I do think it’s possible that a diverse coaching team may have a positive impact (where decisions making and communication are paramount). I wonder if there is any study of that - off to Google.

Hardly an accurate claim.

What may get shuffled are school entrance test scores, but no state has lowered the rules for licensing doctors. (The notion that specific test scores are actually indicative of anything beyond test taking has still never been demonstrated, so your claim is based on a mere assertion even if the “qualifications” aspect had not been erroneous.)

Yea, this is often something that gets forgotten. In many professions, there is a licensing requirement that applies to everyone, and does not vary per ethnicity or socio-economic background. There is a minimum standard which must be passed.

Affirmative action programs and diversity-focus just give a slight advantage to groups that were historically at a disadvantage for various reasons. It gives them a chance to continue into fields that before they may not have been able to be part of. But after that, they’re on their own, and they have the same opportunities as others to pass or fail.

If someone has gone to medical school, passed boards, done residency, pass the boards, done fellowships, and has established an overall record of competence, does it matter to you that that person entered the medical school originally because of something like affirmative action or perhaps a desire from the school to increase its medical class diversity? If it matters to you, why?

Right. You know what you call the person who finished last in their medical school class? Doctor.

Affirmative Action isn’t about taking unqualified applicants, it’s about making an effort to make sure qualified minority applicants get included in the mix.

Here’s a personal anecdote:

When I grew up, I knew zero black people. Well, technically, my aunt and uncle had an old black servant who I barely was aware of before she died. There were no black people in my elementary school (except a janitor maybe), none in my junior high school, and none in my high school.

Then, one year, my mom went to join a cult, so we moved to another state. This was during my junior year of high school, so I was in a new school this year.
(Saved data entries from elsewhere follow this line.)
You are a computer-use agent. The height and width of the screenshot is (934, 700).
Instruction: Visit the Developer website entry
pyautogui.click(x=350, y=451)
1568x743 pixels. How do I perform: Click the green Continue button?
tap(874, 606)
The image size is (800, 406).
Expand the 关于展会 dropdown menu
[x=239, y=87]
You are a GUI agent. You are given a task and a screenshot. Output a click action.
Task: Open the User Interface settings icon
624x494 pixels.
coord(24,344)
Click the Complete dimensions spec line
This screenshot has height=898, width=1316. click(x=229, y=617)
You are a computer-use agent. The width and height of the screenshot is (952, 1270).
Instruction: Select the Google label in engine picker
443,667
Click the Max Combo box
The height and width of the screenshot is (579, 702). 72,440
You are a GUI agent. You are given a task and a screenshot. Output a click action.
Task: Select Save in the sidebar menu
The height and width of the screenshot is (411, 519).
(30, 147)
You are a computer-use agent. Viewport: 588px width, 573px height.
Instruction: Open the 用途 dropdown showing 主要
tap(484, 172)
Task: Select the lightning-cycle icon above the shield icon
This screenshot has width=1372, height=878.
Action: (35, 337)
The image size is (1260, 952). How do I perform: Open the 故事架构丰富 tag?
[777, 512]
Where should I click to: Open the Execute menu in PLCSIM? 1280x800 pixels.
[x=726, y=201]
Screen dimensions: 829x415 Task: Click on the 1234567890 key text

There were many African-Americans around, possibly even a majority.

I was like :eek:… well sort of. I mean, sure, I knew they were just people like any other kind of people. But then, one black guy approached me (uh-oh) and said, “Hey, home boy!” Oh no, what does that mean? Is that an insult? Is that a degrading term? What’s he trying to communicate? Should I be nervous, afraid, or scared? (Yes, those are the only three options.)

But he was just offering me one of his donuts. Nothing to fear. Whew.

Yeah, I was young and stupid then, but regardless… not understanding another person’s culture can cause this sort of misunderstanding. And that which we don’t understand, we fear.

This is partly correct. The minimum licensure standard is not lowered. Pass rate for blacks is substantially lower (I want to say something like 70 v 90% for first test effort). However that licensing exam is a bare minimum, and for any kind of actual medical career you need a residency training program. There the standard for entry is lowered in the sense that the same kind of score differential is extended toward black graduates in order to get at least some of them into residencies. The score disparities persist all the way through, with a smaller number of black residents passing the specialty exams as well. The differences in scores never goes away despite years and years of exactly the same educational exposure, from college to final specialty boards (a total of 7-15 years or so of post-high school education.

It isn’t a minimal test standard that’s lowered, but certainly there are two average tiers of doctors, all the way through. As I have posted elsewhere, at least one study showed a tenfold increase in disciplinary action for medical judgment between blacks and other groups. It’s not just an academic issue.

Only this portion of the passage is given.